Want to find out if you have an asymmetrical weight shift? Here is a quick movement assessment you can complete to determine if you exhibit the signs:

  1. Stand with your hands on your hips with your feet pointed straight ahead.
  2. Lift one leg up by bending at the knee drawing the foot behind you.
  3. Squat down to a comfortable position then come back to your beginning position.
  4. Repeat several times then switch legs and repeat
  • Did the opposite side of the working leg hip drop?
  • Did your torso rotate inward?
  • Did your knee drop or rotate inwards?

    

If you answered yes to any of these questions, you tested positive for this common posture problem and you’ll want to pay attention to what comes next and watch the accompanying video on how to correct it.

Simple Corrective Methods

Correcting Overactive Muscle

Because we move in patterns, our bodies favor the use of certain muscle groups over others. Since we all have a tendency towards overusing one side of the body, this can place the piriformis muscles into an overactive position.
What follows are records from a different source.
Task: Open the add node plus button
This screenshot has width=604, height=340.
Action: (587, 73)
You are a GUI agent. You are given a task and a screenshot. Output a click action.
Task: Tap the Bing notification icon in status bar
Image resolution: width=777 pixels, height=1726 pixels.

You’ll want to lengthen them via self-myofascial release, and then follow the myofascial release with neuromuscular stretching.

Below are the muscles you’ll want to focus on for asymmetrical weight shift this week:

  • Piriformis
  1. Self-applied pressure using a pincer grip for 30-60 seconds each
  2. Stretch or lengthen each for 30-60 seconds each

Correcting Underactive Muscles

As mentioned above, pain in the body is commonly caused when how we move forces certain muscles to work overtime, while other muscles become lazy and don’t want to function. You’ll need to wake up these lazy muscles through isolated strength movements.

The adductor complex, gluteus medius and gluteus minimus are the muscles you’ll want to isolate this week:

  • Adductors,  Gluteus Medius & Minimus  | Side lying adductor roll
  • Lumbo-pelvic hip stabilizers | Single leg balance
  • Lateral Sling Integration | Lateral Lunge
  1. 2 sets on each muscle group
  2. 10-15 reps using a slow opening of the muscle, isolated hold at the bottom of the movement, followed by a controlled shortening of the muscle.

Now that you know which muscles are typically underactive and overactive, let’s put it all together for you. Watch the video for a step by step breakdown on how to target each of these areas. Before you get started, make sure you have a lacrosse ball handy.

Start off by applying the techniques three times a week and build from there. Every so often, reassess your posture and see how far you’ve progressed. Soon, you’ll start to see noticeable changes in your body position and mobility!